(Pointing records for text and elements)
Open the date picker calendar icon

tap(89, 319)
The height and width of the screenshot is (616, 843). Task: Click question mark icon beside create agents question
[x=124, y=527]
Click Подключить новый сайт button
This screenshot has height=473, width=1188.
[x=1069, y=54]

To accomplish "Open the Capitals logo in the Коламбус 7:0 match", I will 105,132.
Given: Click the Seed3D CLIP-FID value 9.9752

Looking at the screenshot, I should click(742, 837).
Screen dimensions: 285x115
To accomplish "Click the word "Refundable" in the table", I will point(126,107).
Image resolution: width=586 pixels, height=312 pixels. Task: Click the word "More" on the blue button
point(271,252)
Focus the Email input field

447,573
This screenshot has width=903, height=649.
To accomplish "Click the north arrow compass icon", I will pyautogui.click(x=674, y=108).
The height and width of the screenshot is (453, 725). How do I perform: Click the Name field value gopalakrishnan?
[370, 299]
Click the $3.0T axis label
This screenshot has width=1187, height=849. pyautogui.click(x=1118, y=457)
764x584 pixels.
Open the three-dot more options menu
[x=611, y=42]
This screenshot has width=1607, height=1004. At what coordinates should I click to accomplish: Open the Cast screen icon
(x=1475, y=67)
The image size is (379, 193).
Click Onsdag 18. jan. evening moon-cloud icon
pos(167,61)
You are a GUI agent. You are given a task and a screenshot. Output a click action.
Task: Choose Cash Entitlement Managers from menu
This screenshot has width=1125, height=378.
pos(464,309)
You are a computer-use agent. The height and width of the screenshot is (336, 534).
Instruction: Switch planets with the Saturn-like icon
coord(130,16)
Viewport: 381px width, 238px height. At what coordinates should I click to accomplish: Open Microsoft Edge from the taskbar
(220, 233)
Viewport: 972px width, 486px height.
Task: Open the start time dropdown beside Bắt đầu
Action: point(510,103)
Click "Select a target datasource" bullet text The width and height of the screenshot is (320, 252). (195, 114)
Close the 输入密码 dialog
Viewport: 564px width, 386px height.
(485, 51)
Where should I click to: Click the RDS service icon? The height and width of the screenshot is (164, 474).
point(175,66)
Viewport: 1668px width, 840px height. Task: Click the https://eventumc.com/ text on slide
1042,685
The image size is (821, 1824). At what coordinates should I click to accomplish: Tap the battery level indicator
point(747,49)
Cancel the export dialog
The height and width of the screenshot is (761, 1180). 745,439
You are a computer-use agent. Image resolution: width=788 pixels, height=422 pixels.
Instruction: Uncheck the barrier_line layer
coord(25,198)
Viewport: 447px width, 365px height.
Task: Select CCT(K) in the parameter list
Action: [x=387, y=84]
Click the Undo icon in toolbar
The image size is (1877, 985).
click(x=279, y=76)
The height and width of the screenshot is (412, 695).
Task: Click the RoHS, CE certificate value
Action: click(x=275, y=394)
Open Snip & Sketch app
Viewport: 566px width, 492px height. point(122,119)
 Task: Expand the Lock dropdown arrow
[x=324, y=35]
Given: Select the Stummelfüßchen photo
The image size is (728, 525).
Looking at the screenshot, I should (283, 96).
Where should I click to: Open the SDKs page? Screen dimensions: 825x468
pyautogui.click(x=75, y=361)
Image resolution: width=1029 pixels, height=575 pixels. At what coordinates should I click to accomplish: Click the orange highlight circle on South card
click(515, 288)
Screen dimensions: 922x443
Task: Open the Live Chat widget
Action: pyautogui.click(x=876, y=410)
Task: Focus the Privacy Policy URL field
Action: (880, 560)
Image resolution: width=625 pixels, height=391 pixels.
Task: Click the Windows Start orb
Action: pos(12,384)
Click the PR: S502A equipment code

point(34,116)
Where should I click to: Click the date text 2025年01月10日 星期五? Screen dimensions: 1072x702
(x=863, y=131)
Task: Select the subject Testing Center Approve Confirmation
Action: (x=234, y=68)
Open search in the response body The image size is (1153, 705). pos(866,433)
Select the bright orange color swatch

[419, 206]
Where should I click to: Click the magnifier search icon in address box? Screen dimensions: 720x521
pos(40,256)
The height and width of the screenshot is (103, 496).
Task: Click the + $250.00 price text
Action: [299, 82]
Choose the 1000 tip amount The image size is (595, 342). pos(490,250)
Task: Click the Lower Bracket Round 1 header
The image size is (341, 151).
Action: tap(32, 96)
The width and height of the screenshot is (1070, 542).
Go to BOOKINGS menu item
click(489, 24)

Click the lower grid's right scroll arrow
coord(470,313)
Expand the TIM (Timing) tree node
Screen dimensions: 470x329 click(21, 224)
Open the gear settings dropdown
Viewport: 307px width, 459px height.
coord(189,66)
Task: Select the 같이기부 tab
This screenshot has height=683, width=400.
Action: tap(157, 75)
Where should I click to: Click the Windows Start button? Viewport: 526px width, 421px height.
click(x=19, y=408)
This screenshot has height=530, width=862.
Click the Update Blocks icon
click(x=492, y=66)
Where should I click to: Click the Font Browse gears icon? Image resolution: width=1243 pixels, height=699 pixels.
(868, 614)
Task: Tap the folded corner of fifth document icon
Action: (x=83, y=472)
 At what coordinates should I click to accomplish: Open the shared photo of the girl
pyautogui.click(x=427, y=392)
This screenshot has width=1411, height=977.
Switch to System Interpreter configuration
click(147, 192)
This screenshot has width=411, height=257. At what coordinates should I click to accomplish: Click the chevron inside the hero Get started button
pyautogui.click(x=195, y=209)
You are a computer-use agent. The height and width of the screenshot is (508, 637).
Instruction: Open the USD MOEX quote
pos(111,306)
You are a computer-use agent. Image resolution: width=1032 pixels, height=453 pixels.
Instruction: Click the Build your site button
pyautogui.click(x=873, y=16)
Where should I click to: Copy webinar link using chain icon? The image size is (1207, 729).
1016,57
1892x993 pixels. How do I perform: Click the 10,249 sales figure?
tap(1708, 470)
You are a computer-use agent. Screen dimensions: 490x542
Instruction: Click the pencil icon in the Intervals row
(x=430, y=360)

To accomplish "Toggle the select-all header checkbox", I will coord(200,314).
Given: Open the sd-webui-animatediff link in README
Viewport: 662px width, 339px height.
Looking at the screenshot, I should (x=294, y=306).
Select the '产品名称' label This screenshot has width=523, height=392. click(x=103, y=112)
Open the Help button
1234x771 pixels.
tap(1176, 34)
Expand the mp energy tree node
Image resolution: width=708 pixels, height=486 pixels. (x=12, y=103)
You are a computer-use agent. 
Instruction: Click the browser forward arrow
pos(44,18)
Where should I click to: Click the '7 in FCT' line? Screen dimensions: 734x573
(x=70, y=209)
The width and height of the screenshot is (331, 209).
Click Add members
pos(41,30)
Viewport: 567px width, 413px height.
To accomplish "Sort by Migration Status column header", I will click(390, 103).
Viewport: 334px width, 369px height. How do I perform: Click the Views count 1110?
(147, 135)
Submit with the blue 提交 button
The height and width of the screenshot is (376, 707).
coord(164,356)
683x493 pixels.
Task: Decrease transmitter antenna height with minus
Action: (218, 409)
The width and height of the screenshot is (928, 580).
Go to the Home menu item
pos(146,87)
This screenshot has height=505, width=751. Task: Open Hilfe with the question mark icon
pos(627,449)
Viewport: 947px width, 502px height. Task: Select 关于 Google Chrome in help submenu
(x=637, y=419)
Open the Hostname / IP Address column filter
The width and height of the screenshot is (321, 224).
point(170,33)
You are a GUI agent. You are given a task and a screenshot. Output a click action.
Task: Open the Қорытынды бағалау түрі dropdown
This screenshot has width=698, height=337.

§ **The exercise**:
Copy out every one of the rows above, line for line, with no changes.

§ **Solution to this task**:
Open the date picker calendar icon

tap(89, 319)
The height and width of the screenshot is (616, 843). Task: Click question mark icon beside create agents question
[x=124, y=527]
Click Подключить новый сайт button
This screenshot has height=473, width=1188.
[x=1069, y=54]

To accomplish "Open the Capitals logo in the Коламбус 7:0 match", I will 105,132.
Given: Click the Seed3D CLIP-FID value 9.9752

Looking at the screenshot, I should click(742, 837).
Screen dimensions: 285x115
To accomplish "Click the word "Refundable" in the table", I will point(126,107).
Image resolution: width=586 pixels, height=312 pixels. Task: Click the word "More" on the blue button
point(271,252)
Focus the Email input field

447,573
This screenshot has width=903, height=649.
To accomplish "Click the north arrow compass icon", I will pyautogui.click(x=674, y=108).
The height and width of the screenshot is (453, 725). How do I perform: Click the Name field value gopalakrishnan?
[370, 299]
Click the $3.0T axis label
This screenshot has width=1187, height=849. pyautogui.click(x=1118, y=457)
764x584 pixels.
Open the three-dot more options menu
[x=611, y=42]
This screenshot has width=1607, height=1004. At what coordinates should I click to accomplish: Open the Cast screen icon
(x=1475, y=67)
The image size is (379, 193).
Click Onsdag 18. jan. evening moon-cloud icon
pos(167,61)
You are a GUI agent. You are given a task and a screenshot. Output a click action.
Task: Choose Cash Entitlement Managers from menu
This screenshot has width=1125, height=378.
pos(464,309)
You are a computer-use agent. The height and width of the screenshot is (336, 534).
Instruction: Switch planets with the Saturn-like icon
coord(130,16)
Viewport: 381px width, 238px height. At what coordinates should I click to accomplish: Open Microsoft Edge from the taskbar
(220, 233)
Viewport: 972px width, 486px height.
Task: Open the start time dropdown beside Bắt đầu
Action: point(510,103)
Click "Select a target datasource" bullet text The width and height of the screenshot is (320, 252). (195, 114)
Close the 输入密码 dialog
Viewport: 564px width, 386px height.
(485, 51)
Where should I click to: Click the RDS service icon? The height and width of the screenshot is (164, 474).
point(175,66)
Viewport: 1668px width, 840px height. Task: Click the https://eventumc.com/ text on slide
1042,685
The image size is (821, 1824). At what coordinates should I click to accomplish: Tap the battery level indicator
point(747,49)
Cancel the export dialog
The height and width of the screenshot is (761, 1180). 745,439
You are a computer-use agent. Image resolution: width=788 pixels, height=422 pixels.
Instruction: Uncheck the barrier_line layer
coord(25,198)
Viewport: 447px width, 365px height.
Task: Select CCT(K) in the parameter list
Action: [x=387, y=84]
Click the Undo icon in toolbar
The image size is (1877, 985).
click(x=279, y=76)
The height and width of the screenshot is (412, 695).
Task: Click the RoHS, CE certificate value
Action: click(x=275, y=394)
Open Snip & Sketch app
Viewport: 566px width, 492px height. point(122,119)
 Task: Expand the Lock dropdown arrow
[x=324, y=35]
Given: Select the Stummelfüßchen photo
The image size is (728, 525).
Looking at the screenshot, I should (283, 96).
Where should I click to: Open the SDKs page? Screen dimensions: 825x468
pyautogui.click(x=75, y=361)
Image resolution: width=1029 pixels, height=575 pixels. At what coordinates should I click to accomplish: Click the orange highlight circle on South card
click(515, 288)
Screen dimensions: 922x443
Task: Open the Live Chat widget
Action: pyautogui.click(x=876, y=410)
Task: Focus the Privacy Policy URL field
Action: (880, 560)
Image resolution: width=625 pixels, height=391 pixels.
Task: Click the Windows Start orb
Action: pos(12,384)
Click the PR: S502A equipment code

point(34,116)
Where should I click to: Click the date text 2025年01月10日 星期五? Screen dimensions: 1072x702
(x=863, y=131)
Task: Select the subject Testing Center Approve Confirmation
Action: (x=234, y=68)
Open search in the response body The image size is (1153, 705). pos(866,433)
Select the bright orange color swatch

[419, 206]
Where should I click to: Click the magnifier search icon in address box? Screen dimensions: 720x521
pos(40,256)
The height and width of the screenshot is (103, 496).
Task: Click the + $250.00 price text
Action: [299, 82]
Choose the 1000 tip amount The image size is (595, 342). pos(490,250)
Task: Click the Lower Bracket Round 1 header
The image size is (341, 151).
Action: tap(32, 96)
The width and height of the screenshot is (1070, 542).
Go to BOOKINGS menu item
click(489, 24)

Click the lower grid's right scroll arrow
coord(470,313)
Expand the TIM (Timing) tree node
Screen dimensions: 470x329 click(21, 224)
Open the gear settings dropdown
Viewport: 307px width, 459px height.
coord(189,66)
Task: Select the 같이기부 tab
This screenshot has height=683, width=400.
Action: tap(157, 75)
Where should I click to: Click the Windows Start button? Viewport: 526px width, 421px height.
click(x=19, y=408)
This screenshot has height=530, width=862.
Click the Update Blocks icon
click(x=492, y=66)
Where should I click to: Click the Font Browse gears icon? Image resolution: width=1243 pixels, height=699 pixels.
(868, 614)
Task: Tap the folded corner of fifth document icon
Action: (x=83, y=472)
 At what coordinates should I click to accomplish: Open the shared photo of the girl
pyautogui.click(x=427, y=392)
This screenshot has width=1411, height=977.
Switch to System Interpreter configuration
click(147, 192)
This screenshot has width=411, height=257. At what coordinates should I click to accomplish: Click the chevron inside the hero Get started button
pyautogui.click(x=195, y=209)
You are a computer-use agent. The height and width of the screenshot is (508, 637).
Instruction: Open the USD MOEX quote
pos(111,306)
You are a computer-use agent. Image resolution: width=1032 pixels, height=453 pixels.
Instruction: Click the Build your site button
pyautogui.click(x=873, y=16)
Where should I click to: Copy webinar link using chain icon? The image size is (1207, 729).
1016,57
1892x993 pixels. How do I perform: Click the 10,249 sales figure?
tap(1708, 470)
You are a computer-use agent. Screen dimensions: 490x542
Instruction: Click the pencil icon in the Intervals row
(x=430, y=360)

To accomplish "Toggle the select-all header checkbox", I will coord(200,314).
Given: Open the sd-webui-animatediff link in README
Viewport: 662px width, 339px height.
Looking at the screenshot, I should (x=294, y=306).
Select the '产品名称' label This screenshot has width=523, height=392. click(x=103, y=112)
Open the Help button
1234x771 pixels.
tap(1176, 34)
Expand the mp energy tree node
Image resolution: width=708 pixels, height=486 pixels. (x=12, y=103)
You are a computer-use agent. 
Instruction: Click the browser forward arrow
pos(44,18)
Where should I click to: Click the '7 in FCT' line? Screen dimensions: 734x573
(x=70, y=209)
The width and height of the screenshot is (331, 209).
Click Add members
pos(41,30)
Viewport: 567px width, 413px height.
To accomplish "Sort by Migration Status column header", I will click(390, 103).
Viewport: 334px width, 369px height. How do I perform: Click the Views count 1110?
(147, 135)
Submit with the blue 提交 button
The height and width of the screenshot is (376, 707).
coord(164,356)
683x493 pixels.
Task: Decrease transmitter antenna height with minus
Action: (218, 409)
The width and height of the screenshot is (928, 580).
Go to the Home menu item
pos(146,87)
This screenshot has height=505, width=751. Task: Open Hilfe with the question mark icon
pos(627,449)
Viewport: 947px width, 502px height. Task: Select 关于 Google Chrome in help submenu
(x=637, y=419)
Open the Hostname / IP Address column filter
The width and height of the screenshot is (321, 224).
point(170,33)
You are a GUI agent. You are given a task and a screenshot. Output a click action.
Task: Open the Қорытынды бағалау түрі dropdown
This screenshot has width=698, height=337.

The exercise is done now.